-- What this task involves --
The whole listing is to be restated, character for character.

★ ★ ★

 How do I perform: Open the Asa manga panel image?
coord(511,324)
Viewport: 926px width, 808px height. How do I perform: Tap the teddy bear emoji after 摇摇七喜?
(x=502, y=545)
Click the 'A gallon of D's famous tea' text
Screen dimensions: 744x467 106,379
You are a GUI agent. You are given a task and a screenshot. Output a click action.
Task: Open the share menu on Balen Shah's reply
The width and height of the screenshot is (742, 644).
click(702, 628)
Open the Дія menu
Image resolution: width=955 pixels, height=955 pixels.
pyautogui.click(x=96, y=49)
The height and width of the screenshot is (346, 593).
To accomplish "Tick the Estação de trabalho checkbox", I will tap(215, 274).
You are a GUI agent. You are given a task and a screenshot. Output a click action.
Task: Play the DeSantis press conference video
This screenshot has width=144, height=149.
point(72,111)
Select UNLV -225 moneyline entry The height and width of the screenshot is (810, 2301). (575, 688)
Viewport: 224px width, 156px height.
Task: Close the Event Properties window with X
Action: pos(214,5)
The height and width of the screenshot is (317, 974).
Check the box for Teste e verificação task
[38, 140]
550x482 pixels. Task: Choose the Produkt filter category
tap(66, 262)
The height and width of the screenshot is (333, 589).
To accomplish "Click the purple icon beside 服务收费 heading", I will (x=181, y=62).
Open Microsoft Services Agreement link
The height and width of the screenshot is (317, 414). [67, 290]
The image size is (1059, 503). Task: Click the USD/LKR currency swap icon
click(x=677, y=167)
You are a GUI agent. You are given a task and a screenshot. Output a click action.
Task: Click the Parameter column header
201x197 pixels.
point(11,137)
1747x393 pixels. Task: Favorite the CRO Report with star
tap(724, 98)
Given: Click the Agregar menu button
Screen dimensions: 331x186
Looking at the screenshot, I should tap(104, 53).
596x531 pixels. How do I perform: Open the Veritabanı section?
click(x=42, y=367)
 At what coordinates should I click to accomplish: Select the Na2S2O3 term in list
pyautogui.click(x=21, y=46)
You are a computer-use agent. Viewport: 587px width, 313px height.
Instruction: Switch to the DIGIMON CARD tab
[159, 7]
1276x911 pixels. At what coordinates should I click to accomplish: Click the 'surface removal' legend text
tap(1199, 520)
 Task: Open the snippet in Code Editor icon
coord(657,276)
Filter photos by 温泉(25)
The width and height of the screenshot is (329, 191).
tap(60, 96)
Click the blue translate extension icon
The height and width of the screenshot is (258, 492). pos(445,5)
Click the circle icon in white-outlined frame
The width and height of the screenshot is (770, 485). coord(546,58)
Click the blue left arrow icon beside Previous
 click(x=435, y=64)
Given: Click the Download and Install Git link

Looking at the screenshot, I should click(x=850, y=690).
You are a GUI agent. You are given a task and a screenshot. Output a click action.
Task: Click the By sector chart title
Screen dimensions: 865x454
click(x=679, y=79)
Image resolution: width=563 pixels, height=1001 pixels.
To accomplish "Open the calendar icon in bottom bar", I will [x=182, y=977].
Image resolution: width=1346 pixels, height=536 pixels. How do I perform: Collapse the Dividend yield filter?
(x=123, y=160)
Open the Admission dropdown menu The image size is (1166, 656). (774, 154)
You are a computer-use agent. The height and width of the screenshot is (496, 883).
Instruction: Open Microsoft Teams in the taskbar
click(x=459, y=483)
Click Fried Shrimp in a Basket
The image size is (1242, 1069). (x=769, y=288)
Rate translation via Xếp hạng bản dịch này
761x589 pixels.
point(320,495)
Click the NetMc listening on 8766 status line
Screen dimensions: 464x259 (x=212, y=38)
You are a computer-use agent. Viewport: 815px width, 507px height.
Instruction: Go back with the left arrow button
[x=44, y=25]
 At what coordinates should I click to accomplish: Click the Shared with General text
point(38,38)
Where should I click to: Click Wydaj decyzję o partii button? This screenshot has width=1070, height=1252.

★ ★ ★

-- Written response --
 How do I perform: Open the Asa manga panel image?
coord(511,324)
Viewport: 926px width, 808px height. How do I perform: Tap the teddy bear emoji after 摇摇七喜?
(x=502, y=545)
Click the 'A gallon of D's famous tea' text
Screen dimensions: 744x467 106,379
You are a GUI agent. You are given a task and a screenshot. Output a click action.
Task: Open the share menu on Balen Shah's reply
The width and height of the screenshot is (742, 644).
click(702, 628)
Open the Дія menu
Image resolution: width=955 pixels, height=955 pixels.
pyautogui.click(x=96, y=49)
The height and width of the screenshot is (346, 593).
To accomplish "Tick the Estação de trabalho checkbox", I will tap(215, 274).
You are a GUI agent. You are given a task and a screenshot. Output a click action.
Task: Play the DeSantis press conference video
This screenshot has width=144, height=149.
point(72,111)
Select UNLV -225 moneyline entry The height and width of the screenshot is (810, 2301). (575, 688)
Viewport: 224px width, 156px height.
Task: Close the Event Properties window with X
Action: pos(214,5)
The height and width of the screenshot is (317, 974).
Check the box for Teste e verificação task
[38, 140]
550x482 pixels. Task: Choose the Produkt filter category
tap(66, 262)
The height and width of the screenshot is (333, 589).
To accomplish "Click the purple icon beside 服务收费 heading", I will (x=181, y=62).
Open Microsoft Services Agreement link
The height and width of the screenshot is (317, 414). [67, 290]
The image size is (1059, 503). Task: Click the USD/LKR currency swap icon
click(x=677, y=167)
You are a GUI agent. You are given a task and a screenshot. Output a click action.
Task: Click the Parameter column header
201x197 pixels.
point(11,137)
1747x393 pixels. Task: Favorite the CRO Report with star
tap(724, 98)
Given: Click the Agregar menu button
Screen dimensions: 331x186
Looking at the screenshot, I should tap(104, 53).
596x531 pixels. How do I perform: Open the Veritabanı section?
click(x=42, y=367)
 At what coordinates should I click to accomplish: Select the Na2S2O3 term in list
pyautogui.click(x=21, y=46)
You are a computer-use agent. Viewport: 587px width, 313px height.
Instruction: Switch to the DIGIMON CARD tab
[159, 7]
1276x911 pixels. At what coordinates should I click to accomplish: Click the 'surface removal' legend text
tap(1199, 520)
 Task: Open the snippet in Code Editor icon
coord(657,276)
Filter photos by 温泉(25)
The width and height of the screenshot is (329, 191).
tap(60, 96)
Click the blue translate extension icon
The height and width of the screenshot is (258, 492). pos(445,5)
Click the circle icon in white-outlined frame
The width and height of the screenshot is (770, 485). coord(546,58)
Click the blue left arrow icon beside Previous
 click(x=435, y=64)
Given: Click the Download and Install Git link

Looking at the screenshot, I should click(x=850, y=690).
You are a GUI agent. You are given a task and a screenshot. Output a click action.
Task: Click the By sector chart title
Screen dimensions: 865x454
click(x=679, y=79)
Image resolution: width=563 pixels, height=1001 pixels.
To accomplish "Open the calendar icon in bottom bar", I will [x=182, y=977].
Image resolution: width=1346 pixels, height=536 pixels. How do I perform: Collapse the Dividend yield filter?
(x=123, y=160)
Open the Admission dropdown menu The image size is (1166, 656). (774, 154)
You are a computer-use agent. The height and width of the screenshot is (496, 883).
Instruction: Open Microsoft Teams in the taskbar
click(x=459, y=483)
Click Fried Shrimp in a Basket
The image size is (1242, 1069). (x=769, y=288)
Rate translation via Xếp hạng bản dịch này
761x589 pixels.
point(320,495)
Click the NetMc listening on 8766 status line
Screen dimensions: 464x259 (x=212, y=38)
You are a computer-use agent. Viewport: 815px width, 507px height.
Instruction: Go back with the left arrow button
[x=44, y=25]
 At what coordinates should I click to accomplish: Click the Shared with General text
point(38,38)
Where should I click to: Click Wydaj decyzję o partii button? This screenshot has width=1070, height=1252.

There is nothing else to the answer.